> Task objective: Check each line of the entries below for the string "click" and state how many lines have it, with no other text.
:: Raw data
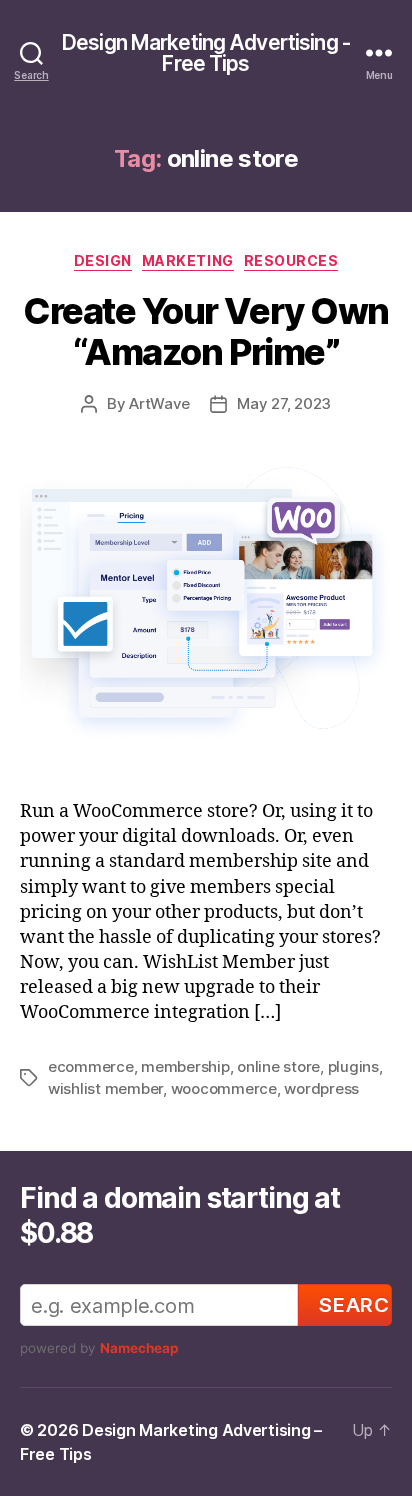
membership (185, 1066)
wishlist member (105, 1088)
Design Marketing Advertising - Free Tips (206, 53)
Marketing (188, 260)
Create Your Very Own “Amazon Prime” (205, 331)
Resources (291, 260)
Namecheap (139, 1348)
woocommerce (224, 1088)
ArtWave (159, 403)
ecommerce (91, 1066)
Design (103, 260)
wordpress (321, 1088)
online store (278, 1066)
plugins (353, 1066)
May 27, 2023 (284, 403)
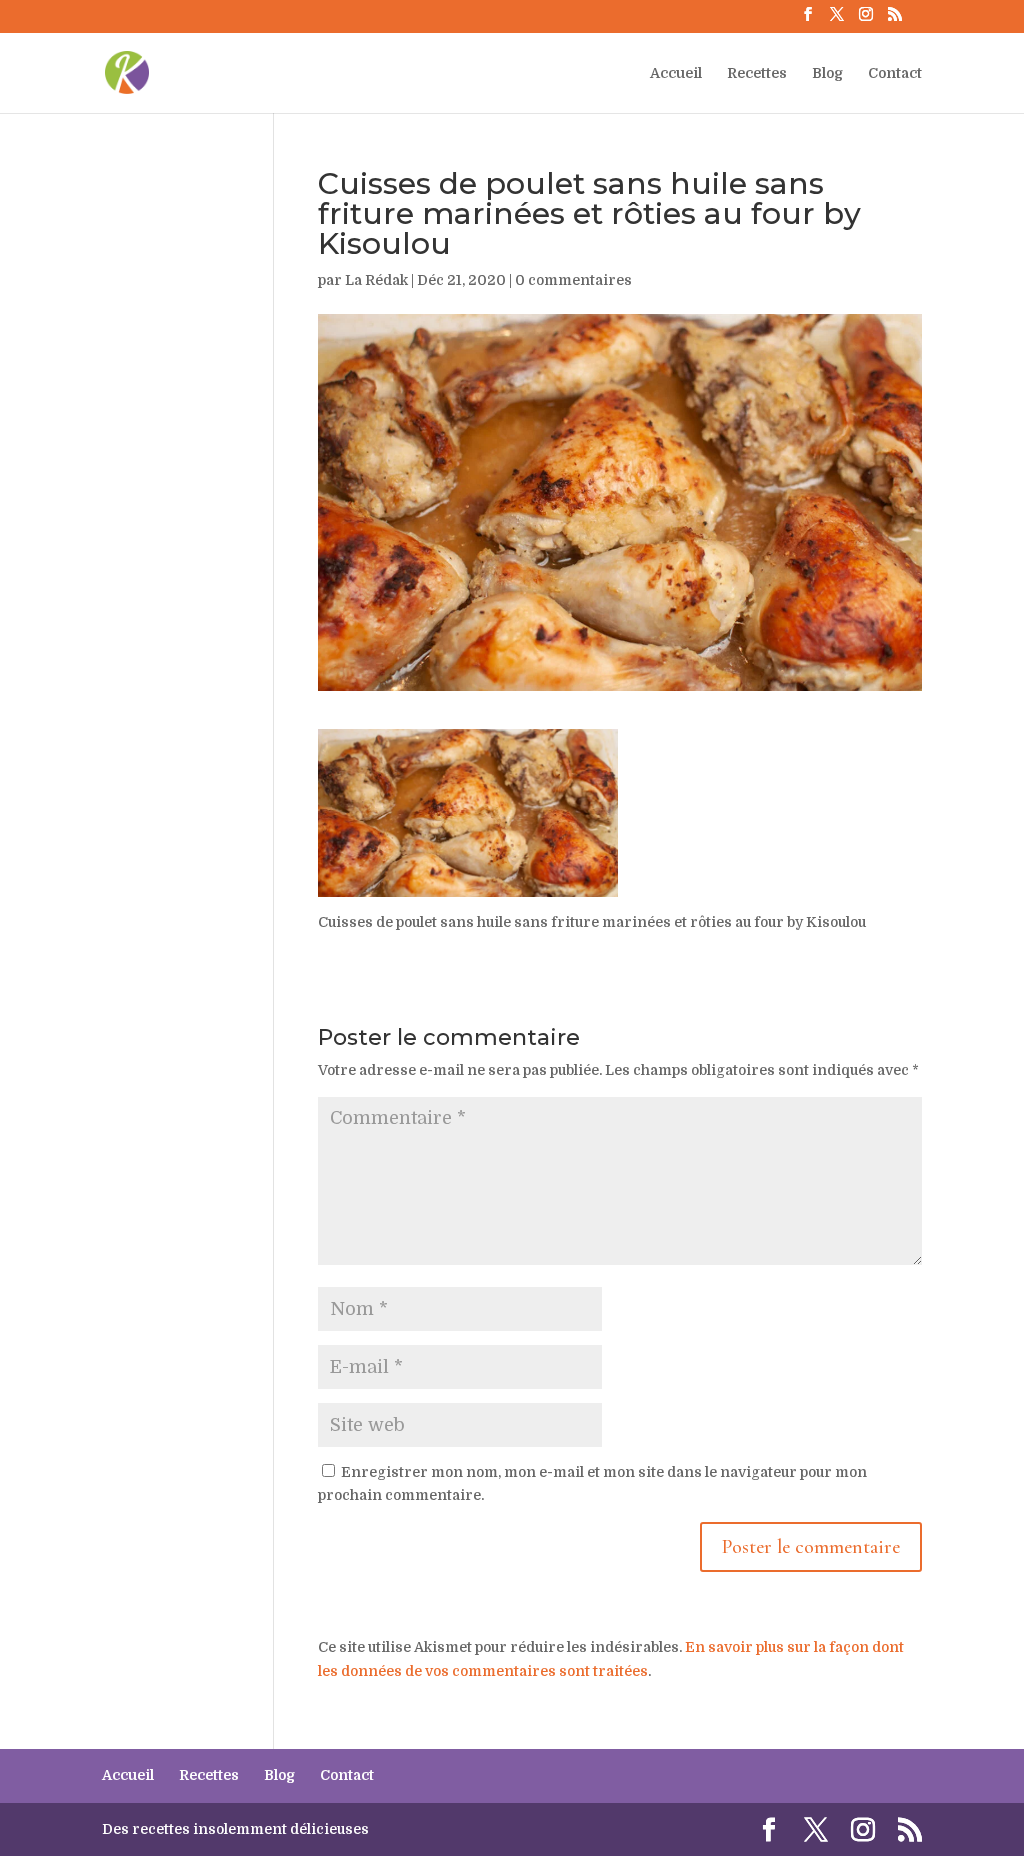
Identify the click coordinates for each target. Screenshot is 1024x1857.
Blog (827, 73)
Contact (895, 73)
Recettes (757, 73)
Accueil (676, 73)
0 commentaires (573, 280)
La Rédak (376, 280)
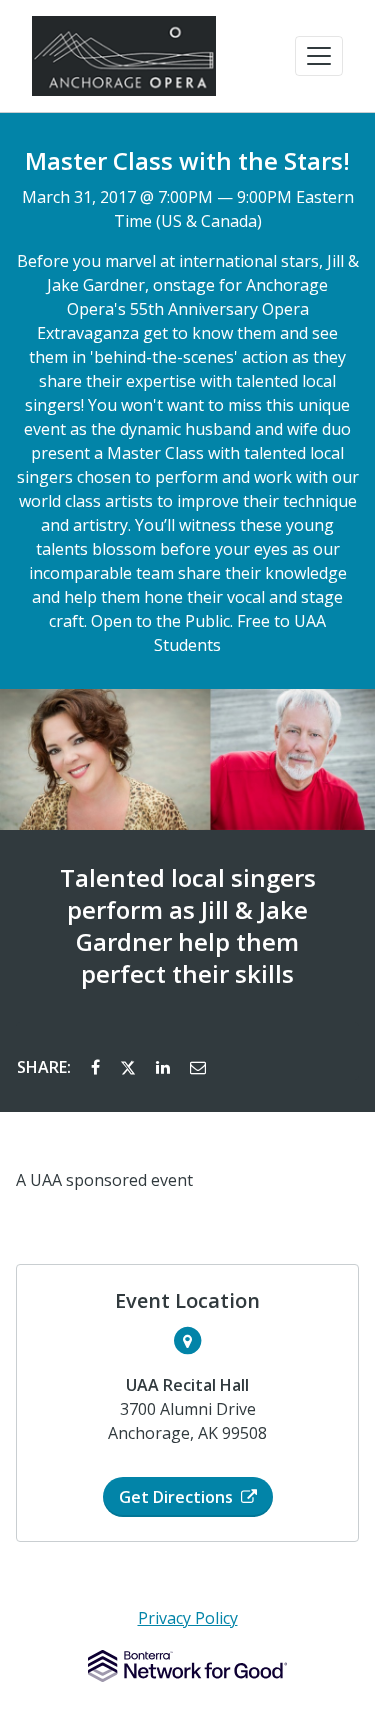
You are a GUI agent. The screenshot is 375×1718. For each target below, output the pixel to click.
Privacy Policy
::::
> Solved problem: 2